7. Compliance with Securities Laws; Transfer of Warrant or Shares.
(a) Compliance with Securities Act of 1933. The holder of this Warrant, by acceptance hereof, agrees that this Warrant, and the Shares to be issued upon exercise hereof are being acquired for investment and that such holder will not offer, sell or otherwise dispose of this Warrant, or any Shares to be issued upon exercise hereof except under circumstances which will not result in a violation of the Securities Act of 1933, as amended (the “Act”) or any applicable state securities laws. Upon exercise of this Warrant, unless the Shares being acquired are registered under the Act and any applicable state securities laws or an exemption from such registration is available, the holder hereof shall confirm in writing that the Shares so purchased are being acquired for investment and not with a view toward distribution or resale in violation of the Act and shall confirm such other matters related thereto as may be reasonably requested by the Company. All Shares issued upon exercise of this Warrant shall be stamped or imprinted (i) with any legend required pursuant to the Investor Rights Agreement and (ii) unless registered under the Act and qualified under any applicable state securities laws, with a legend in substantially the following form:
“THE SHARES REPRESENTED BY THIS CERTIFICATE HAVE NOT BEEN REGISTERED UNDER THE SECURITIES ACT OF 1933, AS AMENDED, OR QUALIFIED UNDER ANY STATE SECURITIES LAWS. NO SALE OR DISPOSITION OF THIS WARRANT OR ANY SUCH SECURITIES MAY BE EFFECTED EXCEPT (i) PURSUANT TO EFFECTIVE REGISTRATION STATEMENTS RELATED THERETO, or (ii) PURSUANT TO AN APPLICABLE EXEMPTION FROM THE REGISTRATION REQUIREMENTS OF SUCH ACT AND SUCH LAWS.”
::::::
(Stated problem A): Using the warrant excerpt, decide whether each statement agrees with it, and answer yes or no for each, quoting the deciding words: (i) the term "Act" refers to the Securities Act of 1933, as amended; (ii) the required legend states that the shares have been registered under the Securities Act of 1933; (iii) all Shares issued upon exercise must carry any legend required under the Investor Rights Agreement.

(Entries on finding words and elements):
::::::
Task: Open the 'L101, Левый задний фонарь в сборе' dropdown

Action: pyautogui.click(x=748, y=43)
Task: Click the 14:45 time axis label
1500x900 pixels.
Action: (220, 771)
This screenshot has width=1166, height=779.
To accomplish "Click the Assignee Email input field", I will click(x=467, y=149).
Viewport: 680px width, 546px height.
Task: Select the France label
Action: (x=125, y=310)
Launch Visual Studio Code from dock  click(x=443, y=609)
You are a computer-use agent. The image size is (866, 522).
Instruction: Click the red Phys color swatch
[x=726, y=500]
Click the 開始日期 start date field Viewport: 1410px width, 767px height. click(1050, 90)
::::::
(Stated problem B): Echo word for word the stretch of the listing from the line that contains "This screenshot has width=1166, height=779." through the end of the listing, including both ends.

(Written reply A):
(i) Yes: "the Securities Act of 1933, as amended (the “Act”)"
(ii) No: "THE SHARES REPRESENTED BY THIS CERTIFICATE HAVE NOT BEEN REGISTERED UNDER THE SECURITIES ACT OF 1933"
(iii) Yes: "All Shares issued upon exercise of this Warrant shall be stamped or imprinted (i) with any legend required pursuant to the Investor Rights Agreement"

(Written reply B):
This screenshot has width=1166, height=779.
To accomplish "Click the Assignee Email input field", I will click(x=467, y=149).
Viewport: 680px width, 546px height.
Task: Select the France label
Action: (x=125, y=310)
Launch Visual Studio Code from dock  click(x=443, y=609)
You are a computer-use agent. The image size is (866, 522).
Instruction: Click the red Phys color swatch
[x=726, y=500]
Click the 開始日期 start date field Viewport: 1410px width, 767px height. click(1050, 90)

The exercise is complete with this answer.